Hi Luke, great question. (Btw, this confused mathematicians in Fourier’s time as well.)

Why it works is a deep question, What is an intuitive way of explaining how the Fourier transform works? - Quora has more details (see the first answer). I also like this analogy (“a fly in the room”):

Here’s my 2 cents:

Projection (the dot product) is how we find how much of “x is in y”, essentially giving a readout. If we pick a point in the x/y plane, we might say its coordinates are (1,1). It means that the coordinate is 1 when projected onto the x-axis, and 1 when projected onto the y-axis.

Our choice of axes can change: if we use the “NorthEast, SouthWest” axes, then that same point is (1.414, 0). [sqrt(2) at a 45-degree angle].

The Fourier Transform basically says “Every possible sinusoid is the set of axes that you can project your function onto. You’ll get a listing of how much of each sinusoid is present in your signal.”

The reason why these sinusoids are enough is fairly intricate, but in short: we have an infinity of distinct sinusoids to use. It’s a pretty big lego box, and likely that some combination adds up to our signal. (And we can see it happening in small portions if we handle one instant at a time.)

Thanks Kalid - I read the links you mentioned a couple times, think I’m at least getting a sense of it. The orthogonal basis vectors analogy is useful - like in linear algebra you could potentially define a space with many different choices of basis vectors, as long as they’re at least partially orthogonal to each other (i.e. stretch into every dimension of the space at least a little). And I guess the integer-frequency sinusoids are analogous to perfectly orthogonal basis vectors? Not sure I have that right but the general idea makes some sense.

I saw it mentioned in a few places (e.g. https://www.youtube.com/watch?v=h6QJLx22zrE ) that the Fourier transform is essentially performing a correlation for each component sinusoid, directly comparing them by multiplying and summing. That was helpful - it’s checking in a simple brute-force way how much a given time signal correlates with different frequencies, rather than taking the signal apart in some more “magical” way.

So I understand how the smoothie filters work :). Why the particular fruits 0 to N-1 Hz are all that’s needed for every possible N-ingredient smoothie is still a little mysterious, but if I get time I’ll brush up on some of the math involved and check out some of the other links people mentioned and hopefully understand it better. Thanks for the elaborations!

Excellent work and really helping way and material. Great work done.

So many good explanations here!
However, I think I have a new perspective here, got some 80 votes on Quora in one week:
https://www.quora.com/What-does-Fourier-Transform-physically-mean/answer/Job-Bouwman
Cheers!

  1. I don’t understand why there is a 1/N in inverse fourier transform rather than fourier transform. I know I am wrong, cuz a lot of equations say that.

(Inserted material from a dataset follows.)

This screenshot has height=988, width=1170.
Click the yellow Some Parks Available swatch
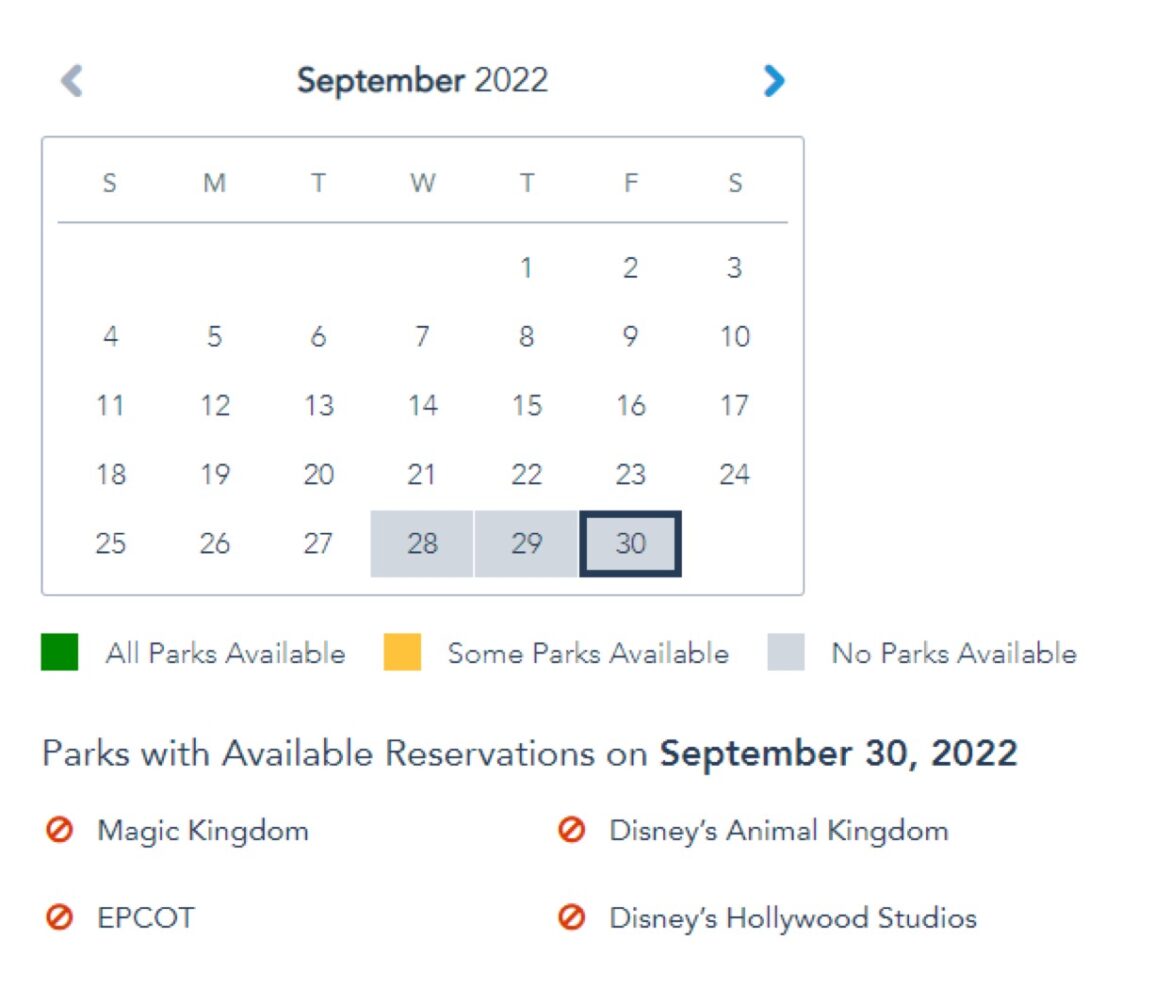click(x=402, y=653)
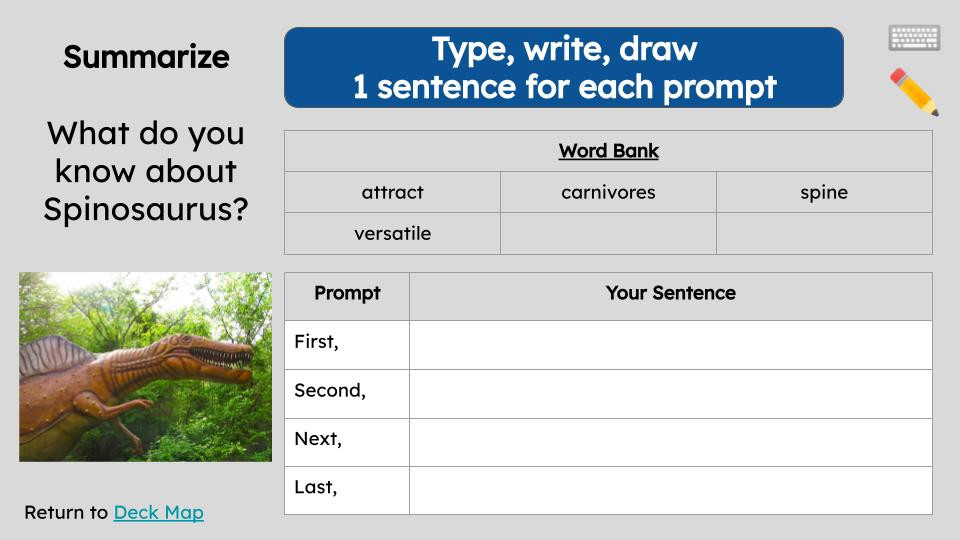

But my calculation tells me the 1/N should be in the fourier transform. Try [1 3 6 5] in the frequency domain, which is (15 -5 -1 -5) in the time domain,( here N is 4). For example, in 0Hz if you follow the equation, then the the value of the first time spike should be (1 + 3 + 6 + 5) / 4 = 15 / 4, which is different from the result.

  2. When we do the inverse Fourier Transform, the result xn (value of the signal at time n) is real number, so actually we should only take the real part of the complex result on the right, is that correct?

This was pretty neat https://84c67cd8f568acc648fb74bc321df20db70c2600.googledrive.com/host/0B3p9nx7jwyf9MjFtY3d1aXVBMjA/fourier.gif

Hi Kalid,

Excellent article! Great work! I loved mathematics, and have understood lot of concepts intuitively and have liked it learning that way. I never understood Fourier transforms till today.

I was able to memorize and theoretically understood the formulas and get very good grades during my Engineering studies, which was about 20 years ago, but this is the best article on Fourier transforms.

Sreeni

Great article Kalid! I thought I understood Fourier transform during college, but your article has enhanced and refined my understanding.

If you can, please do try to follow up with more topics of college engineering maths - laplace transform, z transform etc. Thanks!

-Bhavya

@Sreeni and @Syed: Thank you!

@Joe: Great question. For the 1/N term, we just need that factor to be applied when doing the transform and then doing the inverse. So, we could have 1/N on the forward transform, or 1/N on the inverse, or 1/sqrt(N) on each part. It’s a convention about where we apply that factor.

When we do the inverse transform, we get our original signal back. If our original signal was purely real, then we’ll get that back. The “ingredient list” (i.e., the result of the forward transform) can have real and imaginary parts since it must track the phase & amplitude of each frequency. Doing the inverse transform means all the imaginary components cancel, leaving us with our original (real) signal. [If we had put in a complex signal in the beginning, the inverse transform would return that complex signal.]

This comment seems misplaced in comparing the smoothie analogy with real world signals. I would say the components that make up the “smoothie” are also whole in their own domain. How did Amit arrive at his differences in comparison ?
Anyone else care to comment ? I would like to see this misconception cleared up.

I would love to see this too. For myself, I started working 14 years ago on a project that employs Signal Processing at its very core and having just touched on SP in college, the real world applications and results that I see still amaze me. I think Fourier’s work would be one of the greatest contributions to real world applications of mathematics and certainly a mixed layman/mathematician history of his life and his discovery would be great. Just like Simon Singh described Cryptography in his book, someone should author one about Fourier.

Hi,
I suppose, that’s a stupid question, but I found no answer…

How on earth did you sum the offsets? Because, if I just sum those with a value that isn’t 0 before up, and put it into your Simulation, I get stupid results… That’s also the case, if I summed all the offsets or took the average… So I’d love to see an explanation, that is as good as the rest of this article about my problem :grinning:
Carl Sagan said “There is no such thing as a stupid question”, so I think my question has a right to be here :relaxed:

TeEmZe

Hi, Kalid.

I found this page when searching for resources relevant to the Discrete Fourier Transform (DFT). I have been reading any and all material I can find on the topic, as well as on the topic of Fourier Transforms in general. The more perspectives I get on the subject, the better. It helps me with my own work.

I do some computer programming and one of the programs I recently wrote was to perform the Fast Fourier Transform (FFT) on a sequence of data points. In addition to verifying results with commercial products when possible, I like to confirm the background material with resources like your site. Having a tutorial like this one available is one more opportunity to learn from another person’s perspective.

Thank-you for taking the time to provide this convenient resource.